Kirchentag in Nürnberg; „Du sollst deinen Kirchentag selbst bezahlen!“
Alle Jahre wieder reist „Moses“ zu katholischen oder evangelischen Glaubensfesten, um die Veranstalter an das „11. Gebot“ zu erinnern: „Du sollst deinen Kirchentag selbst bezahlen!“ Beim aktuellen Evangelischen Kirchentag, der vom 7. bis 11. Juni in Nürnberg stattfindet, wird „Moses“ vom „Nackten Luther“ begleitet, mit dem die Aktionsgruppe der Giordano-Bruno-Stiftung (gbs) auf den christlichen Judenhass hinweist, der gerade auch in der Geschichte Nürnbergs katastrophale Folgen hatte.

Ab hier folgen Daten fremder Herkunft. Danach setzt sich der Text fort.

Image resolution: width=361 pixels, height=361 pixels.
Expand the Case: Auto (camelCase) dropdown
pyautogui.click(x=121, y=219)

"Moses" und "Nackter Luther" stehen in der Königinstraße/Ecke Hallsplatz.
Mit zwei Großplastiken, einer „Kirchenaustritts-Beratungsstelle“ und einer Ausstellung zur jüdischen Geschichte des Hauptmarktes will das Aktionsteam „11. Gebot“ auf die fehlende Trennung von Staat und Kirche sowie die dunklen Seiten des Protestantismus aufmerksam machen, die im Kirchentagsprogramm weitgehend ausgeblendet werden. Immerhin war Nürnberg die „Stadt der Reichsparteitage“, die Stadt der nationalsozialistischen Rassengesetze („Nürnberger Gesetze“) und nicht zuletzt auch die Stadt des Gauleiters Julius Streicher, der in Nürnberg die antisemitische Wochenzeitung „Der Stürmer“ herausgab und später, beim „Nürnberger Prozess“, aussagte, Martin Luther müsste neben ihm auf der Anklagebank sitzen, da die antisemitische Propaganda des „Stürmer“ wesentlich auf Luthers Hetzschrift „Von den Juden und ihren Lügen“ zurückgehe.
Judenhass sei keineswegs eine Besonderheit des 20. Jahrhunderts gewesen, erklärt David Farago, Leiter der Aktionsgruppe „11. Gebot“: „An der Stelle des Nürnberger Hauptmarkts, auf dem jetzt der Evangelische Kirchentag gefeiert wird, befand sich einst das jüdische Ghetto Nürnbergs, das im Jahr 1346 völlig zerstört wurde. Bei dem damaligen, von Karl IV. unterstützten Pogrom kamen rund 600 Juden ums Leben. Dieser dunkle Aspekt der christlichen Geschichte sollte bei einem christlichen Glaubensfest, das genau am Ort des Geschehens stattfindet, nicht ausgeblendet werden.“
10 Millionen Euro Steuergeld für ein evangelisches Sommerfest?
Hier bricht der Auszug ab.